Task details:
Output the entire listing that follows verbatim.
+ + + + +
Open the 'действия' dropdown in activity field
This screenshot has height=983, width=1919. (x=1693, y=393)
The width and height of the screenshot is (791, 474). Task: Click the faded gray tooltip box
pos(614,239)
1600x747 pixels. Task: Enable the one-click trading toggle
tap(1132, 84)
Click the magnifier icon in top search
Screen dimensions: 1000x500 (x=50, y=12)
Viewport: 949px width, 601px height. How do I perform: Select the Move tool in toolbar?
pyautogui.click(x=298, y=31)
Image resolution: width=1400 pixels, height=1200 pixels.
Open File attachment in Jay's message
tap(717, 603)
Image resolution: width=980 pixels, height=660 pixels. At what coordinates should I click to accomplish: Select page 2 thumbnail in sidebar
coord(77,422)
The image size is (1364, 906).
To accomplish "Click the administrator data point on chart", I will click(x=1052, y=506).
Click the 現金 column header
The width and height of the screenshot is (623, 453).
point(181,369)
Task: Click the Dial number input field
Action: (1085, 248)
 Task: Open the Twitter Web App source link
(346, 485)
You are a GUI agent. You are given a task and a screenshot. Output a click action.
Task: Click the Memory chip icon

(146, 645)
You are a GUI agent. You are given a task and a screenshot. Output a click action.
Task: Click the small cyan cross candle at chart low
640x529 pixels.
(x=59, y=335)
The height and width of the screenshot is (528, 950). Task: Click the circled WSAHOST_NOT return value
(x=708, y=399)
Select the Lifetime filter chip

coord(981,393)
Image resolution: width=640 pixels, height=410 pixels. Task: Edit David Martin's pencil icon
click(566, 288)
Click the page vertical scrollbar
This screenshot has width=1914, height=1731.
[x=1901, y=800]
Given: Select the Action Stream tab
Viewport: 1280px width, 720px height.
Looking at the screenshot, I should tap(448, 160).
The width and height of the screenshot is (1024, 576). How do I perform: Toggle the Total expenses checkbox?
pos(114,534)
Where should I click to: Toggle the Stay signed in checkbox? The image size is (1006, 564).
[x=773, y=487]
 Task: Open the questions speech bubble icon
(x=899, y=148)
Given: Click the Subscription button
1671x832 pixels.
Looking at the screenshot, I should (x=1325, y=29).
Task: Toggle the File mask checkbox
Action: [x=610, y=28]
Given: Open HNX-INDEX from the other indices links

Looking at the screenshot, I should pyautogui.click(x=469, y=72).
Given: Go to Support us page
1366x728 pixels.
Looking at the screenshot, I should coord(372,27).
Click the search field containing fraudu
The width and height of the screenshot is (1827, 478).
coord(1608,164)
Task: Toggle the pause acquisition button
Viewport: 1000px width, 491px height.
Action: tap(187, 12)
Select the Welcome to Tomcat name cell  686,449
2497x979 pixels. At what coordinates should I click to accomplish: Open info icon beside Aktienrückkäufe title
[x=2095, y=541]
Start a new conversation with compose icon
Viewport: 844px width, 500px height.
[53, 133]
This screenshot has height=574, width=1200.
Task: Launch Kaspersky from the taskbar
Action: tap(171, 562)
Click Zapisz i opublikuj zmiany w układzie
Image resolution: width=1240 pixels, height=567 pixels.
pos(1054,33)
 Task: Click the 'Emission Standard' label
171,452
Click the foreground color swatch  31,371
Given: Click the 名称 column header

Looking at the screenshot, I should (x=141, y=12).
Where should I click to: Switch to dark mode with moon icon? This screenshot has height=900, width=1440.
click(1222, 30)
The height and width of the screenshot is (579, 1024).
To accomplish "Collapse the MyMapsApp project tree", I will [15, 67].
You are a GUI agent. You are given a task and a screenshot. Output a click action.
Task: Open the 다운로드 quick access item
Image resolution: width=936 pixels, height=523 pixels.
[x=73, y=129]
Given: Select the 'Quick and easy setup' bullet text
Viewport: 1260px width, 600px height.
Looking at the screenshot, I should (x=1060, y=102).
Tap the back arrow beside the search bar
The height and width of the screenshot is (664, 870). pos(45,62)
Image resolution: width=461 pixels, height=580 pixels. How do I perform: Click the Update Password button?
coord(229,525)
+ + + + +
Written response:
Open the 'действия' dropdown in activity field
This screenshot has height=983, width=1919. (x=1693, y=393)
The width and height of the screenshot is (791, 474). Task: Click the faded gray tooltip box
pos(614,239)
1600x747 pixels. Task: Enable the one-click trading toggle
tap(1132, 84)
Click the magnifier icon in top search
Screen dimensions: 1000x500 (x=50, y=12)
Viewport: 949px width, 601px height. How do I perform: Select the Move tool in toolbar?
pyautogui.click(x=298, y=31)
Image resolution: width=1400 pixels, height=1200 pixels.
Open File attachment in Jay's message
tap(717, 603)
Image resolution: width=980 pixels, height=660 pixels. At what coordinates should I click to accomplish: Select page 2 thumbnail in sidebar
coord(77,422)
The image size is (1364, 906).
To accomplish "Click the administrator data point on chart", I will click(x=1052, y=506).
Click the 現金 column header
The width and height of the screenshot is (623, 453).
point(181,369)
Task: Click the Dial number input field
Action: (1085, 248)
 Task: Open the Twitter Web App source link
(346, 485)
You are a GUI agent. You are given a task and a screenshot. Output a click action.
Task: Click the Memory chip icon

(146, 645)
You are a GUI agent. You are given a task and a screenshot. Output a click action.
Task: Click the small cyan cross candle at chart low
640x529 pixels.
(x=59, y=335)
The height and width of the screenshot is (528, 950). Task: Click the circled WSAHOST_NOT return value
(x=708, y=399)
Select the Lifetime filter chip

coord(981,393)
Image resolution: width=640 pixels, height=410 pixels. Task: Edit David Martin's pencil icon
click(566, 288)
Click the page vertical scrollbar
This screenshot has width=1914, height=1731.
[x=1901, y=800]
Given: Select the Action Stream tab
Viewport: 1280px width, 720px height.
Looking at the screenshot, I should tap(448, 160).
The width and height of the screenshot is (1024, 576). How do I perform: Toggle the Total expenses checkbox?
pos(114,534)
Where should I click to: Toggle the Stay signed in checkbox? The image size is (1006, 564).
[x=773, y=487]
 Task: Open the questions speech bubble icon
(x=899, y=148)
Given: Click the Subscription button
1671x832 pixels.
Looking at the screenshot, I should (x=1325, y=29).
Task: Toggle the File mask checkbox
Action: [x=610, y=28]
Given: Open HNX-INDEX from the other indices links

Looking at the screenshot, I should pyautogui.click(x=469, y=72).
Given: Go to Support us page
1366x728 pixels.
Looking at the screenshot, I should coord(372,27).
Click the search field containing fraudu
The width and height of the screenshot is (1827, 478).
coord(1608,164)
Task: Toggle the pause acquisition button
Viewport: 1000px width, 491px height.
Action: tap(187, 12)
Select the Welcome to Tomcat name cell  686,449
2497x979 pixels. At what coordinates should I click to accomplish: Open info icon beside Aktienrückkäufe title
[x=2095, y=541]
Start a new conversation with compose icon
Viewport: 844px width, 500px height.
[53, 133]
This screenshot has height=574, width=1200.
Task: Launch Kaspersky from the taskbar
Action: tap(171, 562)
Click Zapisz i opublikuj zmiany w układzie
Image resolution: width=1240 pixels, height=567 pixels.
pos(1054,33)
 Task: Click the 'Emission Standard' label
171,452
Click the foreground color swatch  31,371
Given: Click the 名称 column header

Looking at the screenshot, I should (x=141, y=12).
Where should I click to: Switch to dark mode with moon icon? This screenshot has height=900, width=1440.
click(1222, 30)
The height and width of the screenshot is (579, 1024).
To accomplish "Collapse the MyMapsApp project tree", I will [15, 67].
You are a GUI agent. You are given a task and a screenshot. Output a click action.
Task: Open the 다운로드 quick access item
Image resolution: width=936 pixels, height=523 pixels.
[x=73, y=129]
Given: Select the 'Quick and easy setup' bullet text
Viewport: 1260px width, 600px height.
Looking at the screenshot, I should (x=1060, y=102).
Tap the back arrow beside the search bar
The height and width of the screenshot is (664, 870). pos(45,62)
Image resolution: width=461 pixels, height=580 pixels. How do I perform: Click the Update Password button?
coord(229,525)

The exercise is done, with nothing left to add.